PROVIDED MATERIAL:
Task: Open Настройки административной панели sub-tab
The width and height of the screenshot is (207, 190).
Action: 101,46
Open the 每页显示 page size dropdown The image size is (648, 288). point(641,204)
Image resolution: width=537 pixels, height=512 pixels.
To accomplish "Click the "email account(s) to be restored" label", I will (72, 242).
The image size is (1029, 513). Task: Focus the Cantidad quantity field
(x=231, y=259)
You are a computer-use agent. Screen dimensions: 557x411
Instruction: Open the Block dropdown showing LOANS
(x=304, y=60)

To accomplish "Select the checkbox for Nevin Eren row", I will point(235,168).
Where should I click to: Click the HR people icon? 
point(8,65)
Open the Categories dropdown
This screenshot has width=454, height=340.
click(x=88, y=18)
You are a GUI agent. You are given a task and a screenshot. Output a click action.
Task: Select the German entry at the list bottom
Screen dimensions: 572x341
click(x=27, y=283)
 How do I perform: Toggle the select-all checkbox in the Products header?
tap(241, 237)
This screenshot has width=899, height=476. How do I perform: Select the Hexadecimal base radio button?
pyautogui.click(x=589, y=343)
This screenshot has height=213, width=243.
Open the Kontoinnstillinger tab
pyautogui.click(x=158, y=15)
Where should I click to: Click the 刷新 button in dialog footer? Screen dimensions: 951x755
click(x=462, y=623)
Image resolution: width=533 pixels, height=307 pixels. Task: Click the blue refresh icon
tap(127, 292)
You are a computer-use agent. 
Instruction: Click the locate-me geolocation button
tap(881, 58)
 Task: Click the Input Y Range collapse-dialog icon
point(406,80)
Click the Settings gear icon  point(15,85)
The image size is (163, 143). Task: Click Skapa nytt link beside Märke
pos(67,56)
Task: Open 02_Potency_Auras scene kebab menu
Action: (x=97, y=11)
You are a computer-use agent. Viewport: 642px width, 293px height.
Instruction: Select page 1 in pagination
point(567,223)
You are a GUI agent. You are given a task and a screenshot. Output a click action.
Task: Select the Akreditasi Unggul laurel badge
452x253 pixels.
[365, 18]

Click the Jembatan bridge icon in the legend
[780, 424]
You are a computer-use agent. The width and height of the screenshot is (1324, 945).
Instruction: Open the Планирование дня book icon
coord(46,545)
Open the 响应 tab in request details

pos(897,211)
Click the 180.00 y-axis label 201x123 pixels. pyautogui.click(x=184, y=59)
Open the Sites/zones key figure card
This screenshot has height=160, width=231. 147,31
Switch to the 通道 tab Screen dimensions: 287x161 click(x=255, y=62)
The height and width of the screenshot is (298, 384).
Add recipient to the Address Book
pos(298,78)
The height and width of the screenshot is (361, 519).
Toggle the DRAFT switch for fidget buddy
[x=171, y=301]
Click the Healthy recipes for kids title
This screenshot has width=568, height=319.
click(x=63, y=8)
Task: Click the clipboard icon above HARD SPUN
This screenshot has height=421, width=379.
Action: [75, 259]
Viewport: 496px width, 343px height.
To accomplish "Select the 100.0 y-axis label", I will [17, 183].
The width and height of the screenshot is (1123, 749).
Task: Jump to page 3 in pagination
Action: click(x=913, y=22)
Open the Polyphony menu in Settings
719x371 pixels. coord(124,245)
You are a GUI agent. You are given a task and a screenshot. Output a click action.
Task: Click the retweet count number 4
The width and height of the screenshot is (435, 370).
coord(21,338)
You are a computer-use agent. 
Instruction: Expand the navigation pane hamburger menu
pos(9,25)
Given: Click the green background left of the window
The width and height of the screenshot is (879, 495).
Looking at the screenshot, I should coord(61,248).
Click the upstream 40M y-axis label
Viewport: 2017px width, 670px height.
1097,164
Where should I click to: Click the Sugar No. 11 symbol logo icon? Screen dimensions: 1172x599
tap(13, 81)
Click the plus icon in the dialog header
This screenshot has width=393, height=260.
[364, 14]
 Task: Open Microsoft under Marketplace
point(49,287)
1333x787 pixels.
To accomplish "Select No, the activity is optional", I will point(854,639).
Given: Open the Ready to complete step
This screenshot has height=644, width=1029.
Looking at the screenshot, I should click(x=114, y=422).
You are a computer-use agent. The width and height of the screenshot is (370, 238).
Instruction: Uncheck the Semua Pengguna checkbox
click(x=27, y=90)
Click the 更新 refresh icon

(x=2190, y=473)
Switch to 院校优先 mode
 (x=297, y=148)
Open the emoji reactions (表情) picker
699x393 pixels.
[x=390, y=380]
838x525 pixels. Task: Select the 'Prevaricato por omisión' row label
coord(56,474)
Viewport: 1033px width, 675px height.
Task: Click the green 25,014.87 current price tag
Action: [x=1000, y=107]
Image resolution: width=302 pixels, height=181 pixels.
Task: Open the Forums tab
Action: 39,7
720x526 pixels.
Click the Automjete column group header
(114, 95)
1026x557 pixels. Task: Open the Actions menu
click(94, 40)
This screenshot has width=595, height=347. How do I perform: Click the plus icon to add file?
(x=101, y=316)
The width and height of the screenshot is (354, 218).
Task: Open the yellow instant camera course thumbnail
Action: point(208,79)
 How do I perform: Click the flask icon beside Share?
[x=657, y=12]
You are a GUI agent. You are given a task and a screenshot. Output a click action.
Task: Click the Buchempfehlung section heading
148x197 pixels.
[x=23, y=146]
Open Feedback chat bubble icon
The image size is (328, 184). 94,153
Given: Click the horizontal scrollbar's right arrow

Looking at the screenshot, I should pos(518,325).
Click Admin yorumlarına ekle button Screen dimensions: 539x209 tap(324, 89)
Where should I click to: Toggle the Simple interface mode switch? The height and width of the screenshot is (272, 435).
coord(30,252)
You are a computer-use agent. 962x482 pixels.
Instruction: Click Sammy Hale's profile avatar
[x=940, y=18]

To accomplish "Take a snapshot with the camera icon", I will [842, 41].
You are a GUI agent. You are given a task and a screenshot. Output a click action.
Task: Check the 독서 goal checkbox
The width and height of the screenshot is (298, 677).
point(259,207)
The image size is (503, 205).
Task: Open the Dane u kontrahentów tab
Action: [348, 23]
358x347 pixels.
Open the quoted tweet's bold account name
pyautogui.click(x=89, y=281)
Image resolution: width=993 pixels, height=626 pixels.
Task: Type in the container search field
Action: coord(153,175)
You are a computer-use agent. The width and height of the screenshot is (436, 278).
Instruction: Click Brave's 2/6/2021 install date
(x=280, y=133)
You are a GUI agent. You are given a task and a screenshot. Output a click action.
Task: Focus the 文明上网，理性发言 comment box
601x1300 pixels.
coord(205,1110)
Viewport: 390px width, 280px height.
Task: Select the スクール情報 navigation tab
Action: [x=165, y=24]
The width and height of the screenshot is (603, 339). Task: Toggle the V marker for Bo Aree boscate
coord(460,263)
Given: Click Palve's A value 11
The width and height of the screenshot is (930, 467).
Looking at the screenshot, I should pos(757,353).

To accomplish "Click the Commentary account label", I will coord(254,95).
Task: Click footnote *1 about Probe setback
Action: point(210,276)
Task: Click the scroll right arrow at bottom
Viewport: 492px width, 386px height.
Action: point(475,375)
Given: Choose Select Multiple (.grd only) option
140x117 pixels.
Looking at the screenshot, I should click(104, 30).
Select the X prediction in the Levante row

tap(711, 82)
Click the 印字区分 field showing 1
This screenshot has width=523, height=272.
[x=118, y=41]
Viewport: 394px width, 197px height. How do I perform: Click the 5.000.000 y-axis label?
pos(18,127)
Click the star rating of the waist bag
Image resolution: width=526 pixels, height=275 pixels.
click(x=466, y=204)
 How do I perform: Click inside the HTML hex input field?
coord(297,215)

WHAT TO WORK ON:
Word for word, write out all of the entries.

ANSWER SPACE:
Task: Open Настройки административной панели sub-tab
The width and height of the screenshot is (207, 190).
Action: 101,46
Open the 每页显示 page size dropdown The image size is (648, 288). point(641,204)
Image resolution: width=537 pixels, height=512 pixels.
To accomplish "Click the "email account(s) to be restored" label", I will (72, 242).
The image size is (1029, 513). Task: Focus the Cantidad quantity field
(x=231, y=259)
You are a computer-use agent. Screen dimensions: 557x411
Instruction: Open the Block dropdown showing LOANS
(x=304, y=60)

To accomplish "Select the checkbox for Nevin Eren row", I will point(235,168).
Where should I click to: Click the HR people icon? 
point(8,65)
Open the Categories dropdown
This screenshot has width=454, height=340.
click(x=88, y=18)
You are a GUI agent. You are given a task and a screenshot. Output a click action.
Task: Select the German entry at the list bottom
Screen dimensions: 572x341
click(x=27, y=283)
 How do I perform: Toggle the select-all checkbox in the Products header?
tap(241, 237)
This screenshot has width=899, height=476. How do I perform: Select the Hexadecimal base radio button?
pyautogui.click(x=589, y=343)
This screenshot has height=213, width=243.
Open the Kontoinnstillinger tab
pyautogui.click(x=158, y=15)
Where should I click to: Click the 刷新 button in dialog footer? Screen dimensions: 951x755
click(x=462, y=623)
Image resolution: width=533 pixels, height=307 pixels. Task: Click the blue refresh icon
tap(127, 292)
You are a computer-use agent. 
Instruction: Click the locate-me geolocation button
tap(881, 58)
 Task: Click the Input Y Range collapse-dialog icon
point(406,80)
Click the Settings gear icon  point(15,85)
The image size is (163, 143). Task: Click Skapa nytt link beside Märke
pos(67,56)
Task: Open 02_Potency_Auras scene kebab menu
Action: (x=97, y=11)
You are a computer-use agent. Viewport: 642px width, 293px height.
Instruction: Select page 1 in pagination
point(567,223)
You are a GUI agent. You are given a task and a screenshot. Output a click action.
Task: Select the Akreditasi Unggul laurel badge
452x253 pixels.
[365, 18]

Click the Jembatan bridge icon in the legend
[780, 424]
You are a computer-use agent. The width and height of the screenshot is (1324, 945).
Instruction: Open the Планирование дня book icon
coord(46,545)
Open the 响应 tab in request details

pos(897,211)
Click the 180.00 y-axis label 201x123 pixels. pyautogui.click(x=184, y=59)
Open the Sites/zones key figure card
This screenshot has height=160, width=231. 147,31
Switch to the 通道 tab Screen dimensions: 287x161 click(x=255, y=62)
The height and width of the screenshot is (298, 384).
Add recipient to the Address Book
pos(298,78)
The height and width of the screenshot is (361, 519).
Toggle the DRAFT switch for fidget buddy
[x=171, y=301]
Click the Healthy recipes for kids title
This screenshot has width=568, height=319.
click(x=63, y=8)
Task: Click the clipboard icon above HARD SPUN
This screenshot has height=421, width=379.
Action: [75, 259]
Viewport: 496px width, 343px height.
To accomplish "Select the 100.0 y-axis label", I will [17, 183].
The width and height of the screenshot is (1123, 749).
Task: Jump to page 3 in pagination
Action: click(x=913, y=22)
Open the Polyphony menu in Settings
719x371 pixels. coord(124,245)
You are a GUI agent. You are given a task and a screenshot. Output a click action.
Task: Click the retweet count number 4
The width and height of the screenshot is (435, 370).
coord(21,338)
You are a computer-use agent. 
Instruction: Expand the navigation pane hamburger menu
pos(9,25)
Given: Click the green background left of the window
The width and height of the screenshot is (879, 495).
Looking at the screenshot, I should coord(61,248).
Click the upstream 40M y-axis label
Viewport: 2017px width, 670px height.
1097,164
Where should I click to: Click the Sugar No. 11 symbol logo icon? Screen dimensions: 1172x599
tap(13, 81)
Click the plus icon in the dialog header
This screenshot has width=393, height=260.
[364, 14]
 Task: Open Microsoft under Marketplace
point(49,287)
1333x787 pixels.
To accomplish "Select No, the activity is optional", I will point(854,639).
Given: Open the Ready to complete step
This screenshot has height=644, width=1029.
Looking at the screenshot, I should click(x=114, y=422).
You are a computer-use agent. The width and height of the screenshot is (370, 238).
Instruction: Uncheck the Semua Pengguna checkbox
click(x=27, y=90)
Click the 更新 refresh icon

(x=2190, y=473)
Switch to 院校优先 mode
 (x=297, y=148)
Open the emoji reactions (表情) picker
699x393 pixels.
[x=390, y=380]
838x525 pixels. Task: Select the 'Prevaricato por omisión' row label
coord(56,474)
Viewport: 1033px width, 675px height.
Task: Click the green 25,014.87 current price tag
Action: [x=1000, y=107]
Image resolution: width=302 pixels, height=181 pixels.
Task: Open the Forums tab
Action: 39,7
720x526 pixels.
Click the Automjete column group header
(114, 95)
1026x557 pixels. Task: Open the Actions menu
click(94, 40)
This screenshot has width=595, height=347. How do I perform: Click the plus icon to add file?
(x=101, y=316)
The width and height of the screenshot is (354, 218).
Task: Open the yellow instant camera course thumbnail
Action: point(208,79)
 How do I perform: Click the flask icon beside Share?
[x=657, y=12]
You are a GUI agent. You are given a task and a screenshot. Output a click action.
Task: Click the Buchempfehlung section heading
148x197 pixels.
[x=23, y=146]
Open Feedback chat bubble icon
The image size is (328, 184). 94,153
Given: Click the horizontal scrollbar's right arrow

Looking at the screenshot, I should pos(518,325).
Click Admin yorumlarına ekle button Screen dimensions: 539x209 tap(324, 89)
Where should I click to: Toggle the Simple interface mode switch? The height and width of the screenshot is (272, 435).
coord(30,252)
You are a computer-use agent. 962x482 pixels.
Instruction: Click Sammy Hale's profile avatar
[x=940, y=18]

To accomplish "Take a snapshot with the camera icon", I will [842, 41].
You are a GUI agent. You are given a task and a screenshot. Output a click action.
Task: Check the 독서 goal checkbox
The width and height of the screenshot is (298, 677).
point(259,207)
The image size is (503, 205).
Task: Open the Dane u kontrahentów tab
Action: [348, 23]
358x347 pixels.
Open the quoted tweet's bold account name
pyautogui.click(x=89, y=281)
Image resolution: width=993 pixels, height=626 pixels.
Task: Type in the container search field
Action: coord(153,175)
You are a computer-use agent. The width and height of the screenshot is (436, 278).
Instruction: Click Brave's 2/6/2021 install date
(x=280, y=133)
You are a GUI agent. You are given a task and a screenshot. Output a click action.
Task: Focus the 文明上网，理性发言 comment box
601x1300 pixels.
coord(205,1110)
Viewport: 390px width, 280px height.
Task: Select the スクール情報 navigation tab
Action: [x=165, y=24]
The width and height of the screenshot is (603, 339). Task: Toggle the V marker for Bo Aree boscate
coord(460,263)
Given: Click Palve's A value 11
The width and height of the screenshot is (930, 467).
Looking at the screenshot, I should pos(757,353).

To accomplish "Click the Commentary account label", I will coord(254,95).
Task: Click footnote *1 about Probe setback
Action: point(210,276)
Task: Click the scroll right arrow at bottom
Viewport: 492px width, 386px height.
Action: point(475,375)
Given: Choose Select Multiple (.grd only) option
140x117 pixels.
Looking at the screenshot, I should click(104, 30).
Select the X prediction in the Levante row

tap(711, 82)
Click the 印字区分 field showing 1
This screenshot has width=523, height=272.
[x=118, y=41]
Viewport: 394px width, 197px height. How do I perform: Click the 5.000.000 y-axis label?
pos(18,127)
Click the star rating of the waist bag
Image resolution: width=526 pixels, height=275 pixels.
click(x=466, y=204)
 How do I perform: Click inside the HTML hex input field?
coord(297,215)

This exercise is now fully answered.